Dal prossimo anno scolastico Anastasia potrà infatti frequentare la prima media direttamente a Filicudi, evitando il trasferimento necessario per raggiungere altri istituti delle Eolie.
Il progetto elaborato dall’Istituto Comprensivo Isole Eolie
La soluzione è stata individuata dalla dirigente scolastica dell’Istituto Comprensivo Isole Eolie, Patrizia Muscolino, in accordo con il sindaco di Lipari, Riccardo Gullo.
Il piano prevede un modello didattico innovativo e inclusivo composto da:
- 18 ore settimanali di lezioni in presenza a Filicudi;
- 12 ore di attività didattica a distanza, collegate con la scuola secondaria di primo grado di Malfa;
- la presenza di una docente tutor che raggiungerà regolarmente l’isola per seguire la studentessa.
Per garantire le attività in presenza, la dirigente scolastica utilizzerà la figura del docente di potenziamento, già prevista nell’organico dell’istituto.
Una scelta che tutela studio e socializzazione
La proposta è stata immediatamente accolta dalla madre della bambina, poiché non assicura soltanto la continuità dell’istruzione, ma consente anche di preservare un aspetto essenziale della crescita personale: la socializzazione.

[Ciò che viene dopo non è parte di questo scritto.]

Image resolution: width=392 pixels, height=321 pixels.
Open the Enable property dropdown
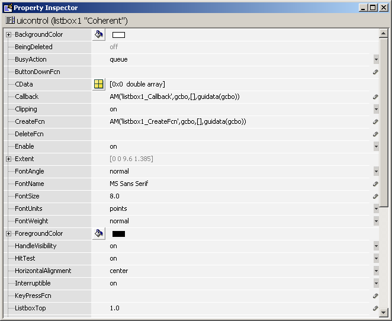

Grazie al collegamento con gli studenti della scuola di Malfa, Anastasia potrà condividere il percorso scolastico con altri coetanei, partecipando attivamente alla vita della classe e sviluppando relazioni significative nonostante la distanza geografica.
Il plauso di Confintesa Scuola
Soddisfazione è stata espressa anche da Bartolo Pavone, segretario provinciale di Confintesa Scuola, che ha voluto ringraziare le istituzioni coinvolte per il risultato raggiunto.
Secondo Pavone, la collaborazione tra scuola e amministrazione comunale rappresenta un importante esempio di tutela del diritto allo studio e di inclusione scolastica, soprattutto nelle realtà insulari dove le difficoltà logistiche rischiano spesso di limitare le opportunità formative degli studenti.
Un esempio positivo per le piccole isole
La vicenda di Anastasia dimostra come il dialogo tra famiglie, scuola e istituzioni possa portare a soluzioni concrete anche nei territori più isolati. L’accordo raggiunto permette alla giovane studentessa di proseguire gli studi senza abbandonare la propria isola, garantendo al tempo stesso qualità dell’insegnamento e integrazione con il gruppo dei pari.